**Fragment tekstu**.

Prezes PiS proszony był w środę w Programie I Polskiego Radia o ocenę sześciu lat rządów Zjednoczonej Prawicy, o to, ile udało się jej osiągnąć.

"W sferze społecznej, dla nas superważnej, osiągnęliśmy na pewno dużo, chociaż oczywiście nie sto procent, ale dużo. Tu jest poważny postęp" - odpowiedział Kaczyński.

Dodał, że "w sferze naprawy państwa jest jednak znacznie gorzej".

"Jeżeli chodzi o sferę polityki bezpieczeństwa, polityki zagranicznej, szeroko rozumianej, tu jest jeszcze też dużo do zrobienia" - powiedział prezes PiS.

Według niego, "sytuacja międzynarodowa się wyraźnie zaostrza". "Ktoś, kto pełni taką funkcję jak ja, więc ma dostęp do różnego rodzaju informacji, które nie są powszechnie znane wie, że trzeba będzie się tutaj bardzo starać. I niedługo opinia publiczna będzie poinformowana o różnego rodzaju planach w tej dziedzinie" - podkreślił Kaczyński.

Współpraca z Morawieckim

Współpraca z premierem Mateuszem Morawieckim jest bardzo dobra; jestem bardzo zadowolony, że przy końcu mojej kariery politycznej, znalazłem kogoś takiego jak premier Morawiecki - mówił w środę prezes PiS, wicepremier Jarosław Kaczyński.

Kaczyński w Programie Pierwszym Polskiego Radia i PR24, pytany czy znalazł równowagę w swojej roli, kiedy pełniąc funkcję przywódcy partii, podczas posiedzeń rządu, jego zwierzchnikiem staje się premier Morawiecki, zapewnił, że "tutaj nie ma żadnego problemu".

**Rekordy danych**.
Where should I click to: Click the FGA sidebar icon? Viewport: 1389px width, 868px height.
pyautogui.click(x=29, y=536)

==

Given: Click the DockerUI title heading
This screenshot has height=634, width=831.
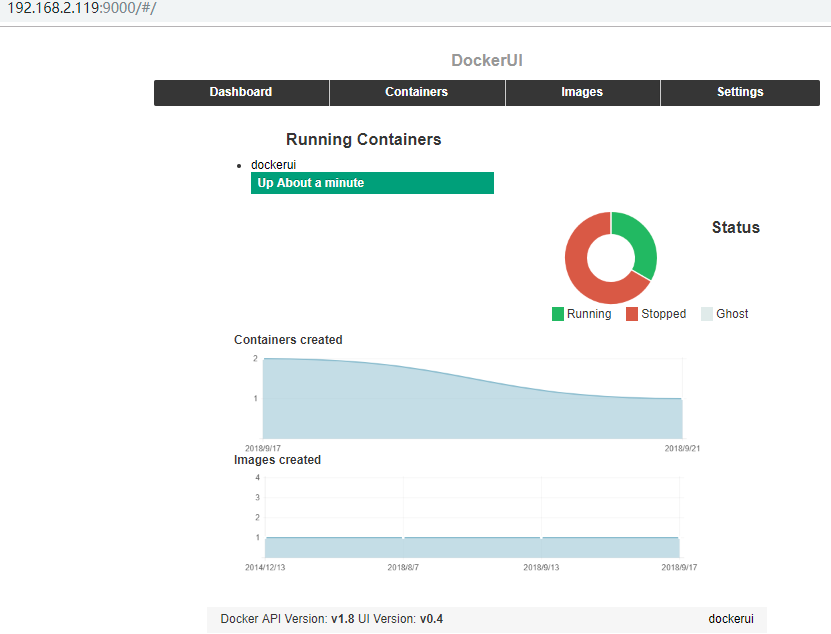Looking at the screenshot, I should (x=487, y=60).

**Cel ćwiczenia**.
Przeredaguj zwięźlej akapit tekstu zaczynający się od słów „Według niego”, zachowując jego główne informacje. Rekordy nie są tu potrzebne.

**Odpowiedź**.
Kaczyński uważa, że sytuacja międzynarodowa wyraźnie się zaostrza. Ma dostęp do informacji, które nie są powszechnie znane, więc wie, że w tej dziedzinie trzeba będzie się bardzo starać. Zapowiada, że opinia publiczna wkrótce pozna plany z nią związane.